◆ What you need to do:
Write out the entire listing below exactly as it appears, minus any pictures.

--- Data for review Enclosed Below ---

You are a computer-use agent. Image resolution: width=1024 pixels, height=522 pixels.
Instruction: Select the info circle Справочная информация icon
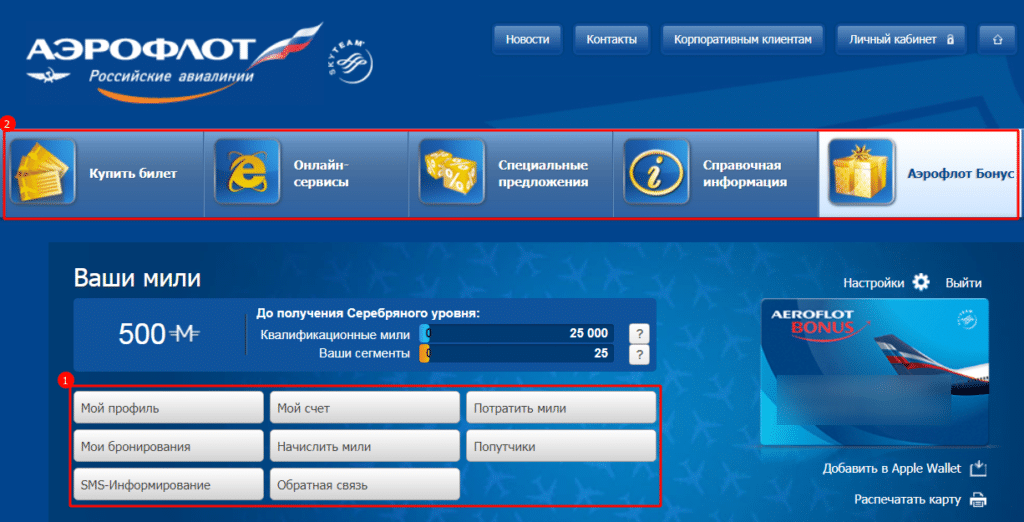656,172
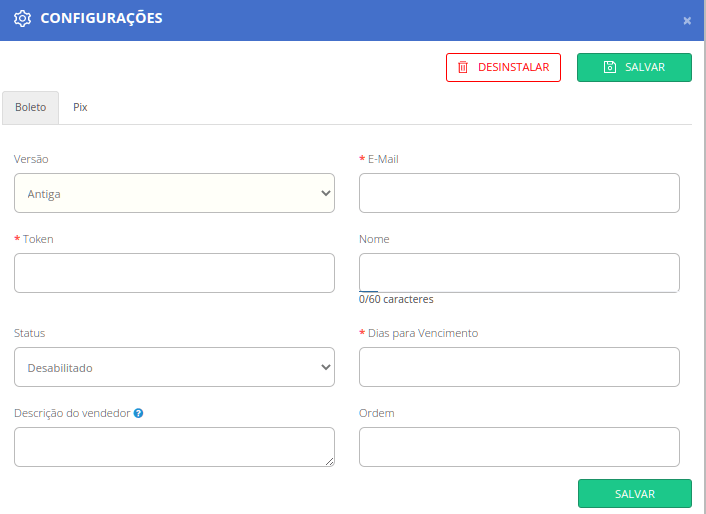Close the Configurações dialog
This screenshot has height=514, width=706.
coord(687,20)
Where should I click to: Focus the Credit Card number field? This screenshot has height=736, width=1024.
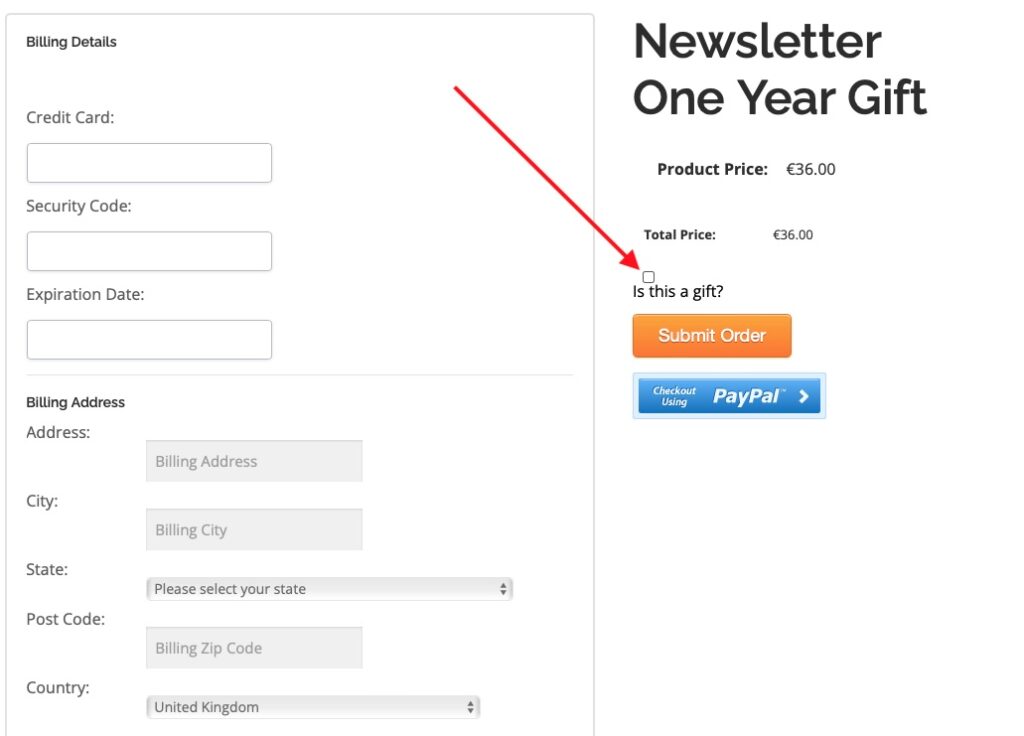pos(149,163)
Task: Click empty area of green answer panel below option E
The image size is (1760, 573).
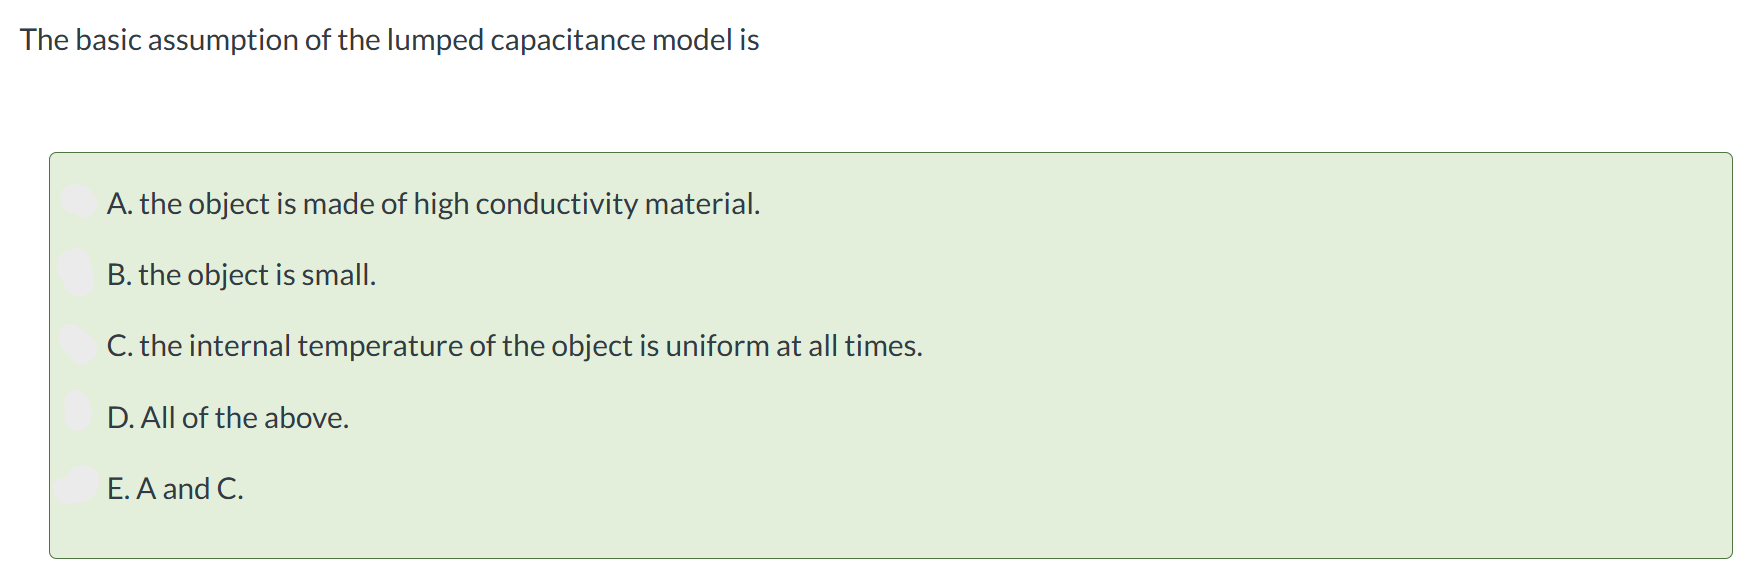Action: click(890, 533)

--- End of Enclosed Data for review ---

◆ Exercise answer:
You are a computer-use agent. Image resolution: width=1024 pixels, height=522 pixels.
Instruction: Select the info circle Справочная информация icon
656,172
Close the Configurações dialog
This screenshot has height=514, width=706.
coord(687,20)
Where should I click to: Focus the Credit Card number field? This screenshot has height=736, width=1024.
pos(149,163)
Task: Click empty area of green answer panel below option E
The image size is (1760, 573).
Action: click(890, 533)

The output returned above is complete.